-- Start of EXERCISE MATERIALS --

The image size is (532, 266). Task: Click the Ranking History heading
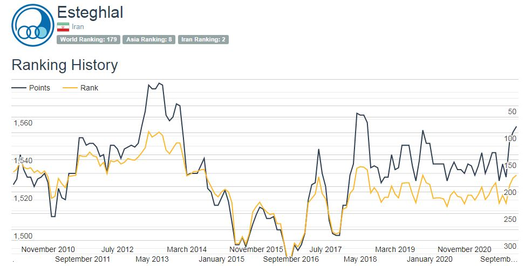(x=65, y=65)
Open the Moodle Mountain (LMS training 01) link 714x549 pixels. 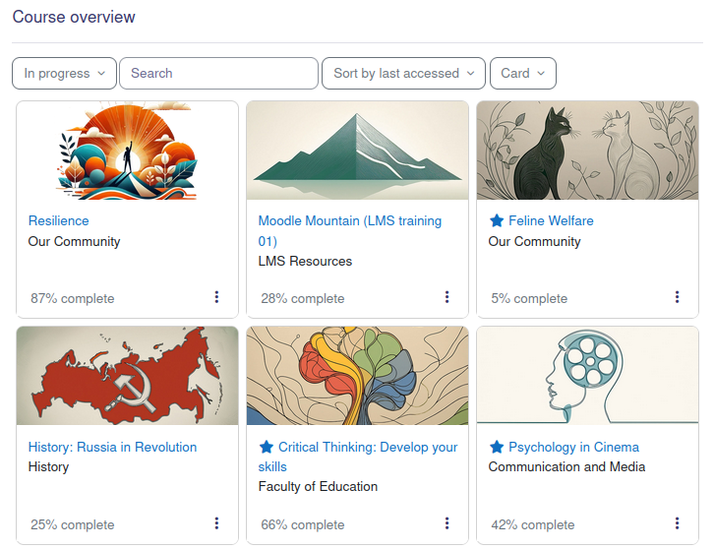click(349, 221)
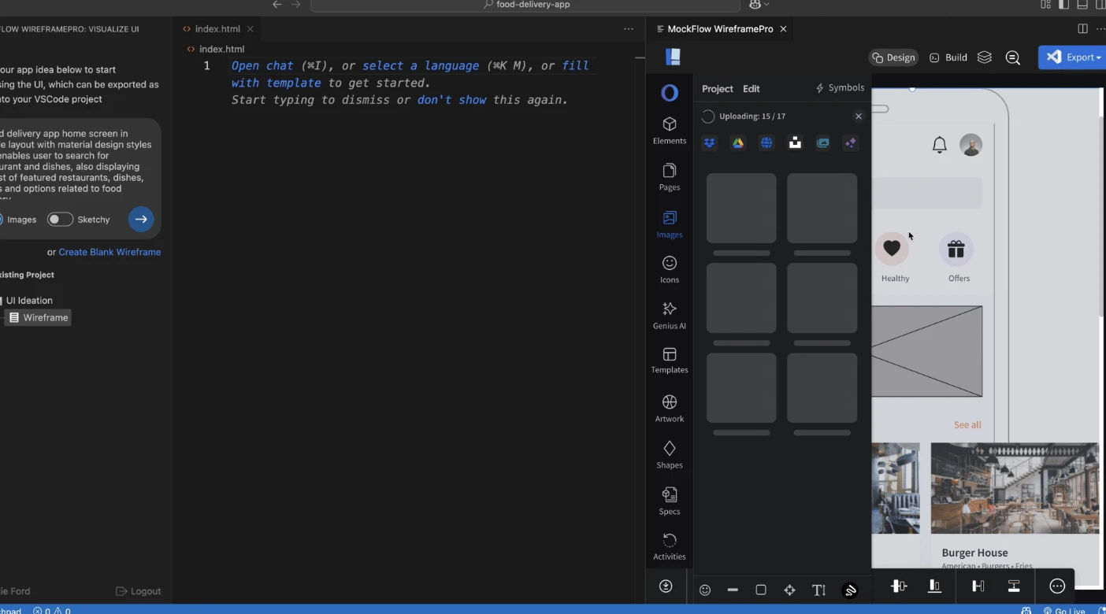
Task: Pick the freehand pen tool
Action: [850, 589]
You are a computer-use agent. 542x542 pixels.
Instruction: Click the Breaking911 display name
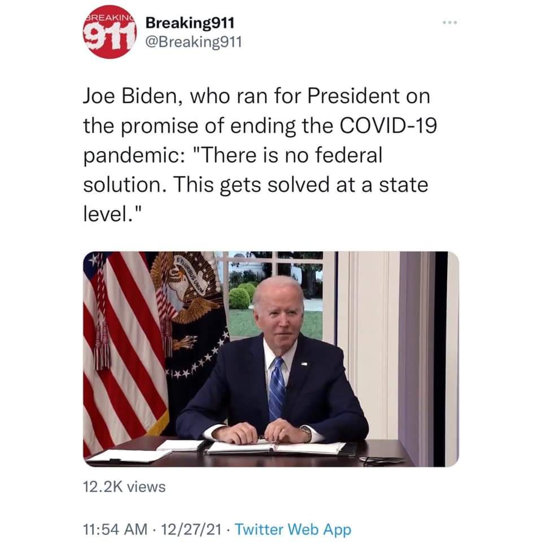pos(190,23)
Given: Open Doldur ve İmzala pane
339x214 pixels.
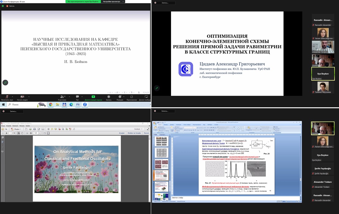Looking at the screenshot, I should pos(134,133).
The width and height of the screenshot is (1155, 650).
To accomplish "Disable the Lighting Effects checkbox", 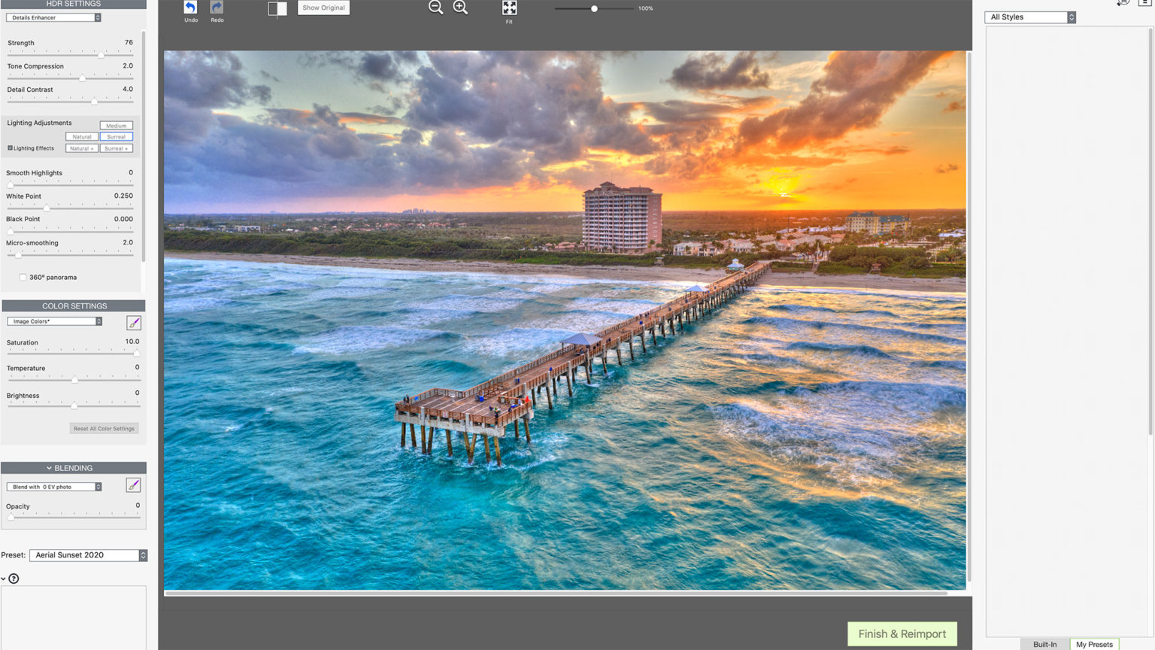I will [x=9, y=147].
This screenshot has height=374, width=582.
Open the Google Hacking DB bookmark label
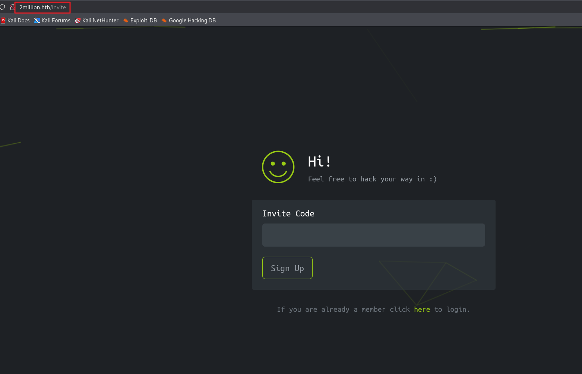point(192,20)
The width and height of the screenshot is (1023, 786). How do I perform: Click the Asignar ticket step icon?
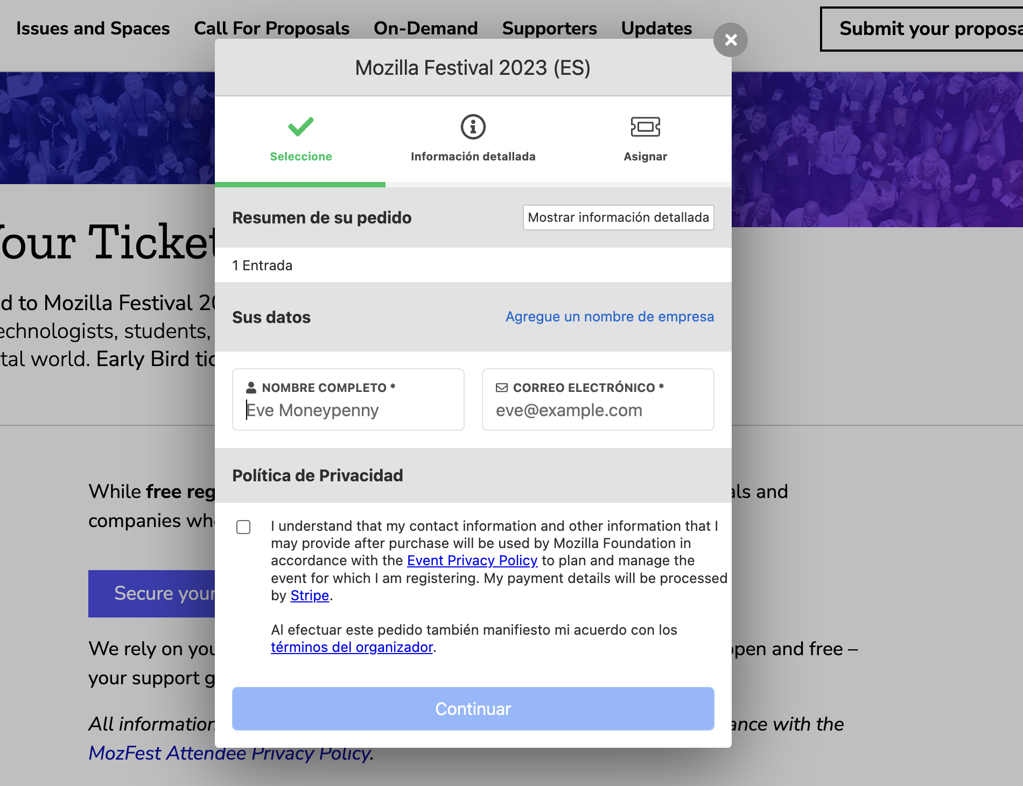646,127
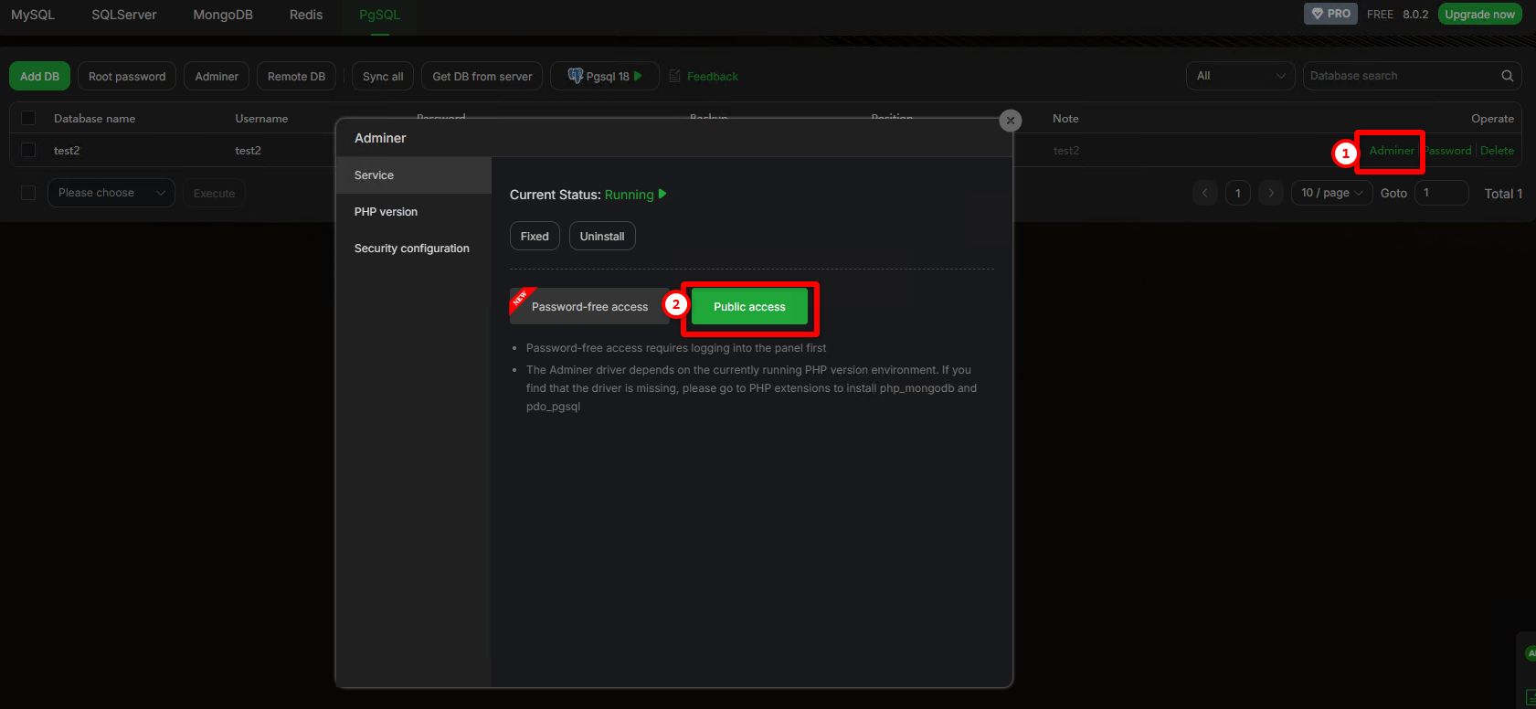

-- End of EXERCISE MATERIALS --

▶ _TASK TO COMPLETE_
Pick out and copy every row above that contains the string "width", matching its case exactly.

▶ _FINAL RESULT_
The width and height of the screenshot is (1155, 650).
This screenshot has height=374, width=582.
The width and height of the screenshot is (1023, 786). How do I perform: Click the Asignar ticket step icon?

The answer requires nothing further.